According to The Washington Post, federal investigators have uncovered serious problems in the experiment, including evidence that Gelsinger should not have participated in the risky study because he was too sick. His liver was not functioning at the minimal level required. The officials said the researchers failed to notify the Food and Drug Administration when two other patients in the experiment suffered severe side effects that should have forced a halt in the experiment.
This is in sharp contrast to a statement last week by the Pennsylvania researchers that the treatment (an infusion of correctve genes encased in a weakened cold virus) triggered an "unusual and deadly immune system response that led to multiple-organ failure" and was directly responsible for his death. They said they did not know why the patient died or why his immune system reacted so violently against the weakened cold virus.
Most of the time when people die in a clinical trial, they already have a disease (such as AIDS or cancer) seen as a mortal illness.
"People like Jesse Gelsinger are unsung heroes on the battlefield of medical discovery," says Dr. Healy. "When something tragic like this happens, you don't stop the war. What you do do is re-examine strategy."

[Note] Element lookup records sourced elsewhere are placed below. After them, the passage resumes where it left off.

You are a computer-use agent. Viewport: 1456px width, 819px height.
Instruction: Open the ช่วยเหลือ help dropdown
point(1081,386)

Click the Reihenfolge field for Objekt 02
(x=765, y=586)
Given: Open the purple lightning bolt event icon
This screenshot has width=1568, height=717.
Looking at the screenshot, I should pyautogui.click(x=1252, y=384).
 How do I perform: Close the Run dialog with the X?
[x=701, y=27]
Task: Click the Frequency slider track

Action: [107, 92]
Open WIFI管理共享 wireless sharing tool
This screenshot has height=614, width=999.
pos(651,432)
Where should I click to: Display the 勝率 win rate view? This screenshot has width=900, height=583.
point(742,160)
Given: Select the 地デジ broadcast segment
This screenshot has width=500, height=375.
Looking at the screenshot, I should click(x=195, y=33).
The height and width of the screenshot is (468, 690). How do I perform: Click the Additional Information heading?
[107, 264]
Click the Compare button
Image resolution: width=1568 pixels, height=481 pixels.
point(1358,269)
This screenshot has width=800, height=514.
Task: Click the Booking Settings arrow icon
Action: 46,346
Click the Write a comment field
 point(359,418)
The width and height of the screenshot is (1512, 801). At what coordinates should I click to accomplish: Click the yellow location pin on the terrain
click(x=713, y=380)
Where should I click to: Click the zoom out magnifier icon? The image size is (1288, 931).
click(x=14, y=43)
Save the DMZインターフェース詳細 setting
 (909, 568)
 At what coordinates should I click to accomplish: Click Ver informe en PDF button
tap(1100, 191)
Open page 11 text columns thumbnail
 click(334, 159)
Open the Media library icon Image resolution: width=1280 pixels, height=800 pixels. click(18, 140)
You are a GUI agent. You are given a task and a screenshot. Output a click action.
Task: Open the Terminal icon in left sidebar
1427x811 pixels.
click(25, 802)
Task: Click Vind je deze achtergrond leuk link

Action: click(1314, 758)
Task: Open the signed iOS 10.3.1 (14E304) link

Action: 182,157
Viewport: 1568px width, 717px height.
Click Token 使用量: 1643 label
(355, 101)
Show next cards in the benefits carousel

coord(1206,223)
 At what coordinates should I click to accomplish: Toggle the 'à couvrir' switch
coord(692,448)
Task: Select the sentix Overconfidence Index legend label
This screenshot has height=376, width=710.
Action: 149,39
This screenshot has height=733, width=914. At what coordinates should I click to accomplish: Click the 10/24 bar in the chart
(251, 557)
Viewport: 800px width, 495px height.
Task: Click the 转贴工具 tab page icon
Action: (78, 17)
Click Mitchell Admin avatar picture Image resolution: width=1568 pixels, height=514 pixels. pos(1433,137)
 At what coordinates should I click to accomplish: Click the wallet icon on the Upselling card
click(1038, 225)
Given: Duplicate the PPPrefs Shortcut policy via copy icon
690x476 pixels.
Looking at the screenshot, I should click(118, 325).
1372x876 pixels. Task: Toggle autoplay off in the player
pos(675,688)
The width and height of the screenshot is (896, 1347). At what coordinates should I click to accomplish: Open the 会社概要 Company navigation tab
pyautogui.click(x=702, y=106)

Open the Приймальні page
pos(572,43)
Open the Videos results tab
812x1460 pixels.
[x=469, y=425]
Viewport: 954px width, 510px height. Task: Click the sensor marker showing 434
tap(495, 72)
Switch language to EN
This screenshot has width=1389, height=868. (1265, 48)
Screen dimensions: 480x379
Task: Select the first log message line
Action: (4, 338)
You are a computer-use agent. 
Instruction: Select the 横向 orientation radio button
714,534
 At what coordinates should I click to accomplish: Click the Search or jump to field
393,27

Asked if she feels there is too much pressure from patients to start this kind of experiment too soon, perhaps when it's inappropriate, Dr Healy replies: "When patients have fatal diseases ... that puts pressure on the medical community. That is the energy of the medical community. That makes people like Jesse Gelsinger say, 'Even if it doesn't help me, it will help other people, other children.' But the medical community has an obligation to control those risks and to make sure the patient is informed, the family is informed, and the FDA is part of that discovery."